-- Data for the task follows --

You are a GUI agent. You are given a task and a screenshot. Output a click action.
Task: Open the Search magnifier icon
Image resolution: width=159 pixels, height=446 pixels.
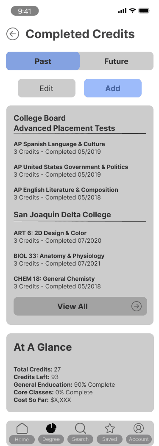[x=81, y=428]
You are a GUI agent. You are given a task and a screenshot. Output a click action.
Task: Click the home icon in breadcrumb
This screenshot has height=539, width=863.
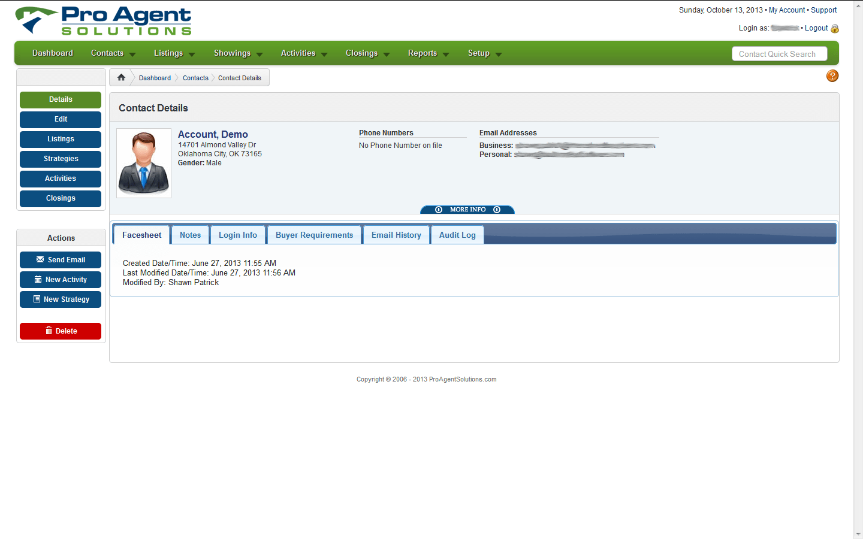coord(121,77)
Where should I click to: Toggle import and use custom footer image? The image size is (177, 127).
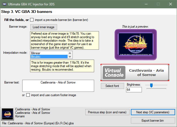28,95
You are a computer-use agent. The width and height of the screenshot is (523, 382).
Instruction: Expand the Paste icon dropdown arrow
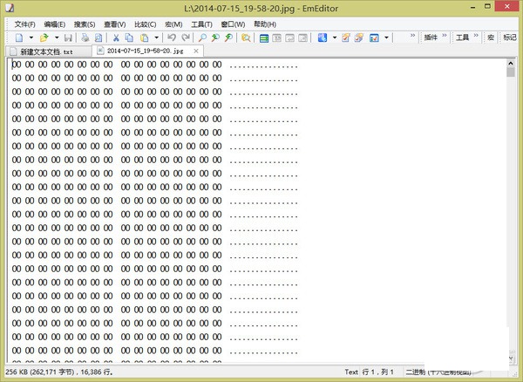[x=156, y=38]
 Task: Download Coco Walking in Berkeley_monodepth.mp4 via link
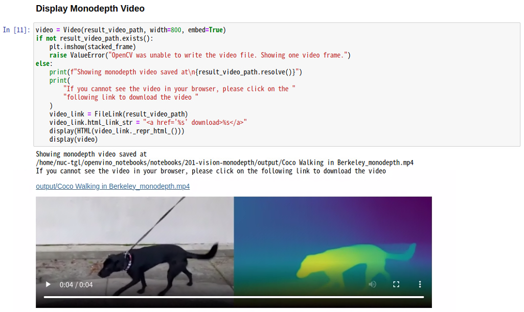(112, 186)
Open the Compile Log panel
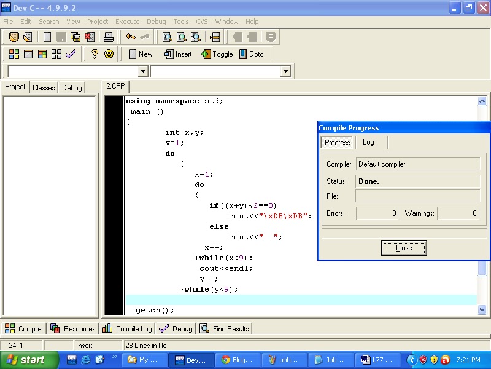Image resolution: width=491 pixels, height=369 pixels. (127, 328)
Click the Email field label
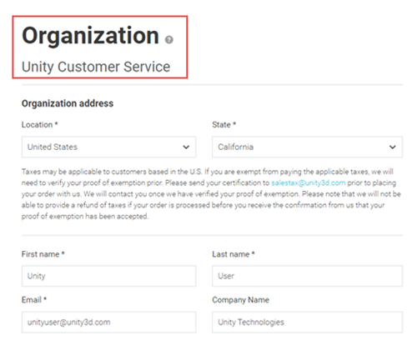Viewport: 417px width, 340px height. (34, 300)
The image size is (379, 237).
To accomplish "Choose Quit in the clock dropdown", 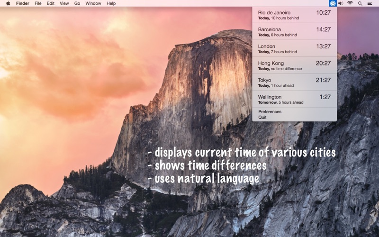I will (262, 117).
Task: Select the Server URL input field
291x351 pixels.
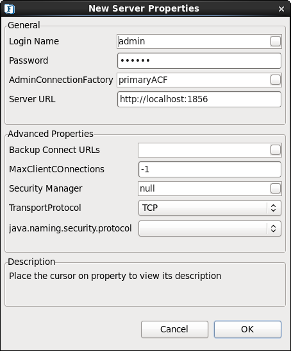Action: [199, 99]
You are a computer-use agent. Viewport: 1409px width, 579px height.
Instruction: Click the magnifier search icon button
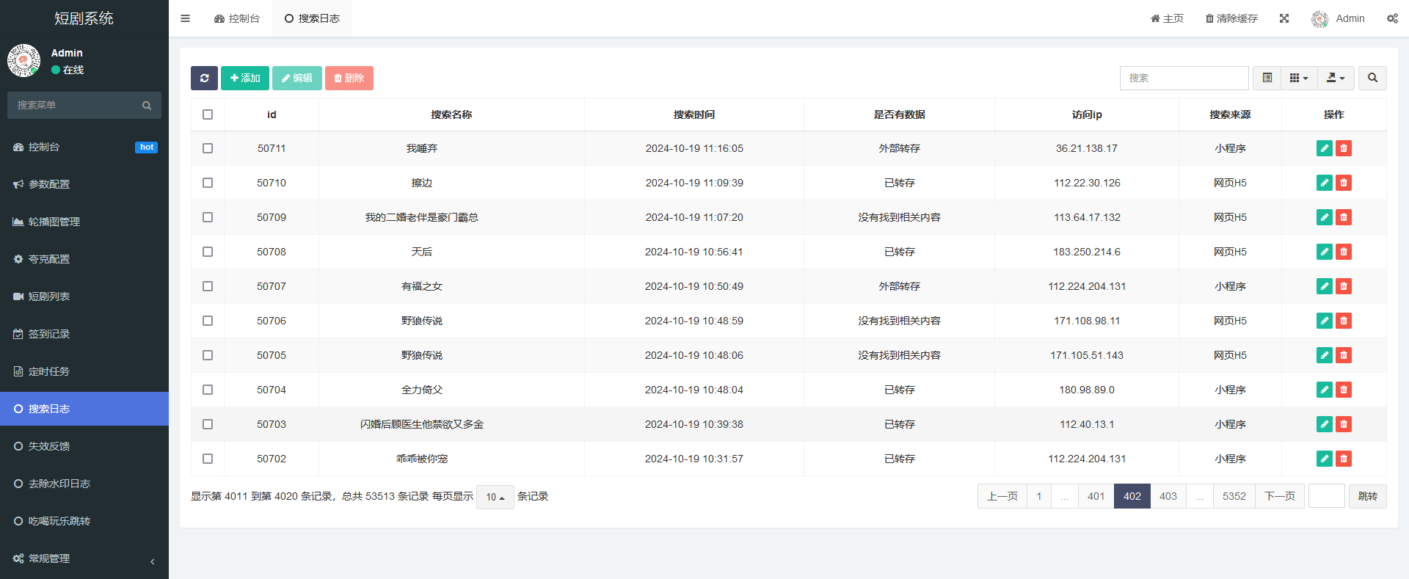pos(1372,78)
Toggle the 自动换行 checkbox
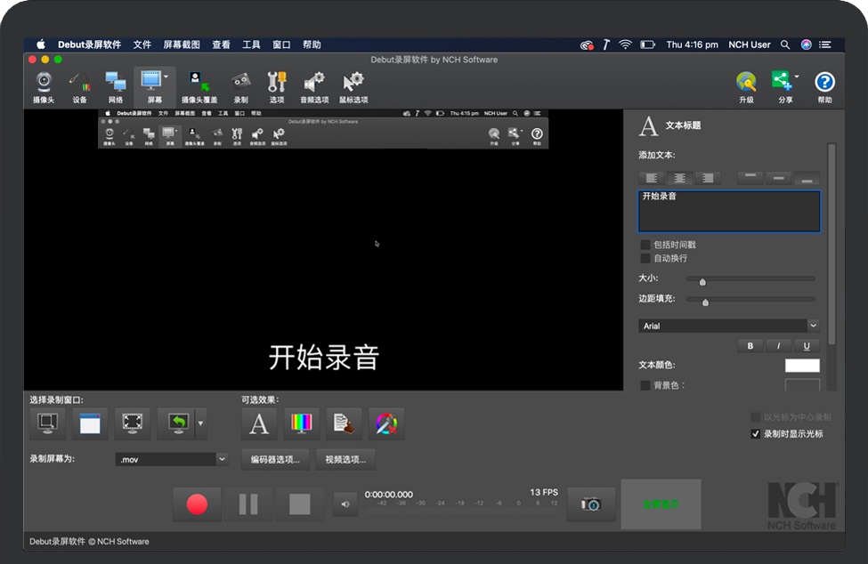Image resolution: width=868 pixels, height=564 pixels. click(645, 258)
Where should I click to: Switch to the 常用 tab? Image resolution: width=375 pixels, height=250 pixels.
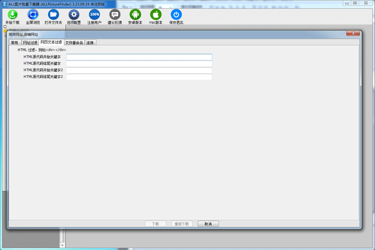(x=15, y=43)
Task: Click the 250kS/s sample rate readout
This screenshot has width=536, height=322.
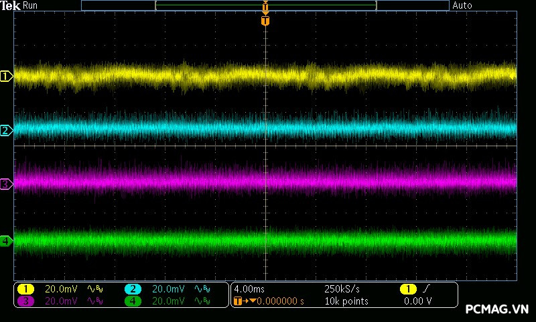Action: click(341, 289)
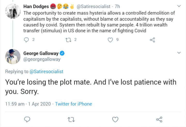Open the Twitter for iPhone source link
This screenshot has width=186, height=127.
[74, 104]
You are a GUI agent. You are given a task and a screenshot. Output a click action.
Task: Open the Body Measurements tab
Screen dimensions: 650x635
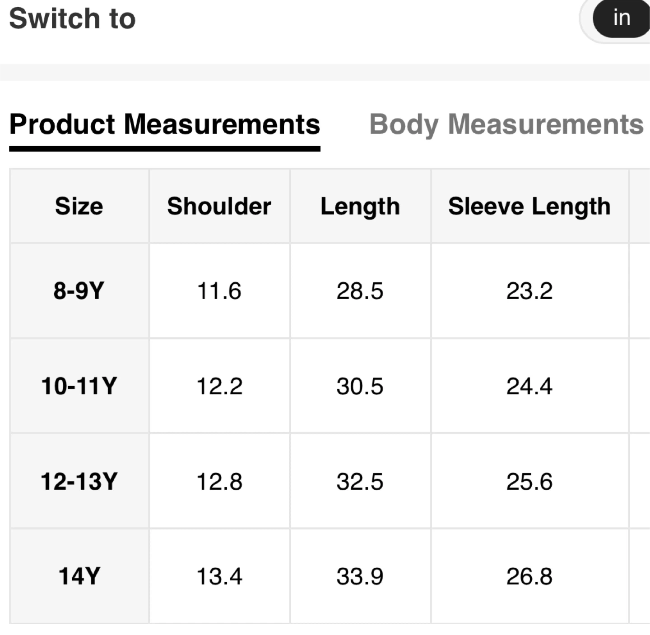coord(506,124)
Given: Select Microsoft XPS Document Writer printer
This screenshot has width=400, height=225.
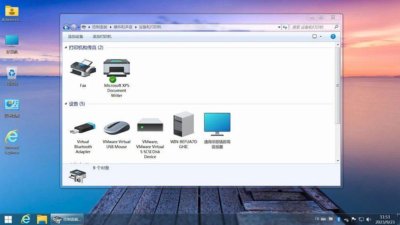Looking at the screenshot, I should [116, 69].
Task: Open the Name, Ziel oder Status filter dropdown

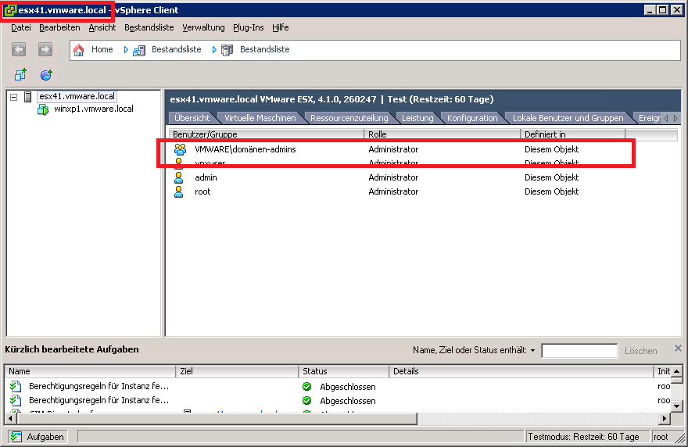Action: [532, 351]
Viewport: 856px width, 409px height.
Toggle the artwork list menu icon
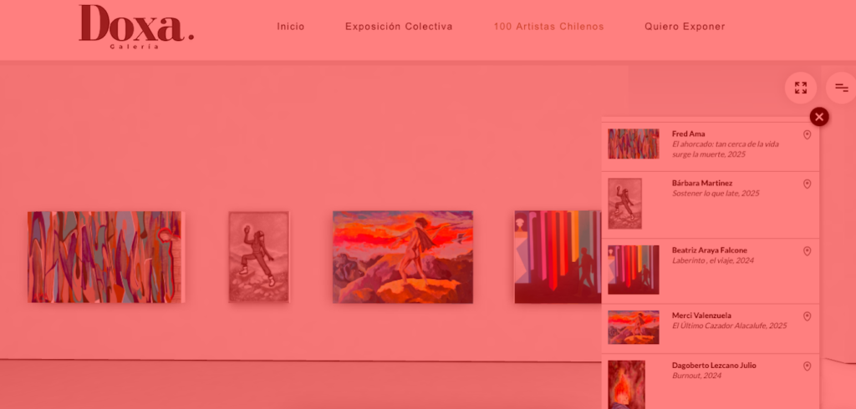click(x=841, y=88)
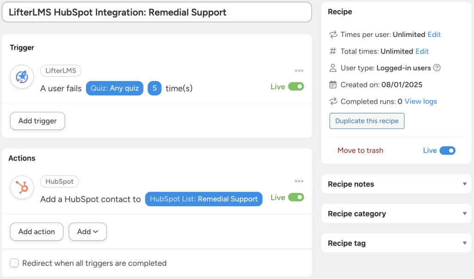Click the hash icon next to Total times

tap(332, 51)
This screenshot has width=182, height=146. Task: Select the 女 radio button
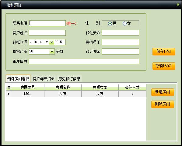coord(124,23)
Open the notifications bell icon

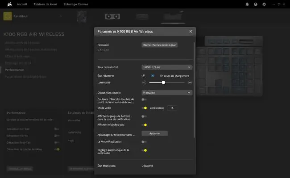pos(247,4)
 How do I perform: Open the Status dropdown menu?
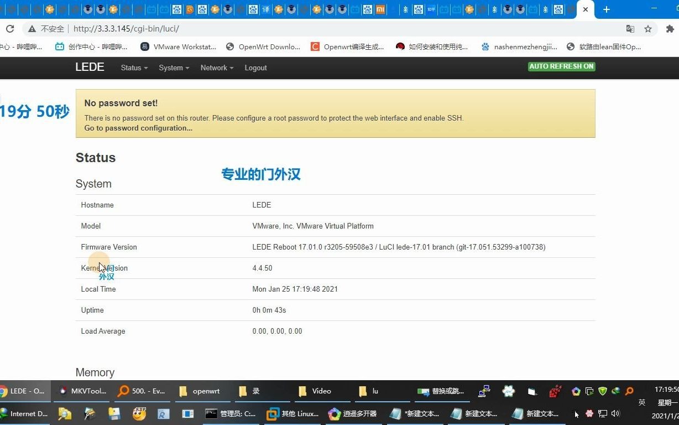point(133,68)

-- Data for the task concluded --

• _Task item_: Write out every line in the data that holds the string "computer".

• _Response box_:
You are a computer-use agent. The width and height of the screenshot is (523, 382).
You are a computer-use agent. Viewport: 1409px width, 579px height.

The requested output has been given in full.